I’m most definitely a baby boomer. In sixth grade, a note was brought into my classroom. We were all sent home after my teacher, Mrs. Gibson, read a note stating that someone had killed the President of the United States. She had tears streaming from her face. It was somber, and like everyone else, it was all my family concentrated on for days afterwards. But it didn’t end there. We had dinner every evening accompanied by the evening news. For most of my childhood, that meant eating to visions of bombs and napalm and scared Vietnamese children running in fear. Every few years, when I thought things had calmed down or improved, or at least hoped they had, something else happened. Two more assassinations. I remember going into my favorite high school teacher’s office (Mr. Phillips) and somberly declaring that Bobby Kennedy was dead, Martin Luther King had been shot, and the World just wasn’t very stable. I don’t have to go into the entire deluge of things that happened. And it wasn’t just limited to major world events. We had deaths in the family, we attended wakes, we treated them as sad events but as normal parts of life — at least that is how it was handled in my family. You mourn, and then you pick yourself up and go on.
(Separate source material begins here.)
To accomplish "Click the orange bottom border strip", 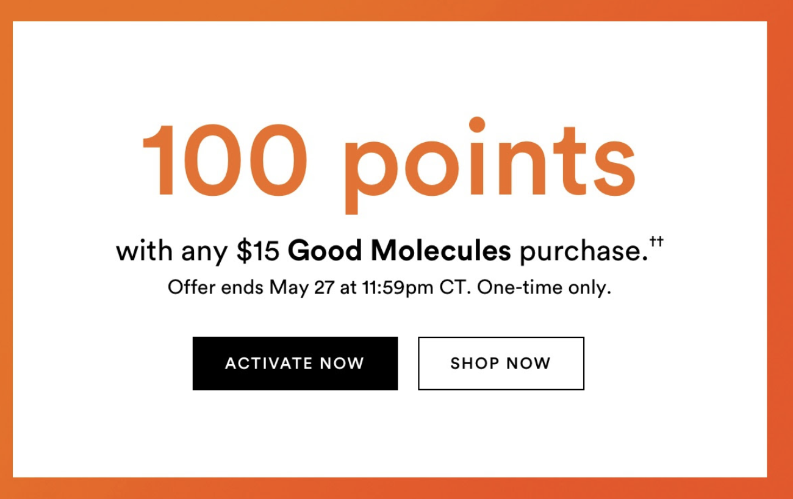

So I would say, while we had plenty of escapism television, we also had real reality shows like the evening news. The instability or fragility of the World Order was on display every year, in one form or another. But every day my Dad got up and went to work. For 30 years. He planted a garden every year. My mother kept a spotless house. Every year. No matter what else was going on, people conducted their daily lives. The media would have us believe that baby boomers were the Me Generation and in some ways I totally agree. Debt, no matter what the consequences. My focus on myself and less on the community. But I also think we were steeled to accept that nothing is really perfect, that death happens, but we go on.
How does this relate to real estate? It hit me while reading the Shales‘ article. In spite of the economic roller coaster, the fraud at banks, the foreclosures, the civil wars in places like Sudan, we go on. People still care mostly about building a life with their families, no matter what shape that ‘family’ takes. A person who has a dog and wants a house to move into for years and wants a nice yard for the dog as well. Gay partners; a family of college friends who bought their first house together; men and women hoping to have babies in a new house. All families, all going on, and feeling good when I turn over the keys to their homes, a sign to them that in this chaotic world, they are moving on. I’ve gotten the same feeling from people who get the keys to a rental from me. Just last month, a terrific woman and her young daughter were ecstatic to be moving from a noisy apartment complex to a single family house with a yard, a garage. They don’t own it, but to them it’s home.
Kudos to Tom Shales for taking me from the end of Guiding Light, to how coddled baby boomers are or are not, to how happy I am to be in a profession that allows me to help people keep putting one foot in front of another and having the best life possible, regardless of what else is going on in the World.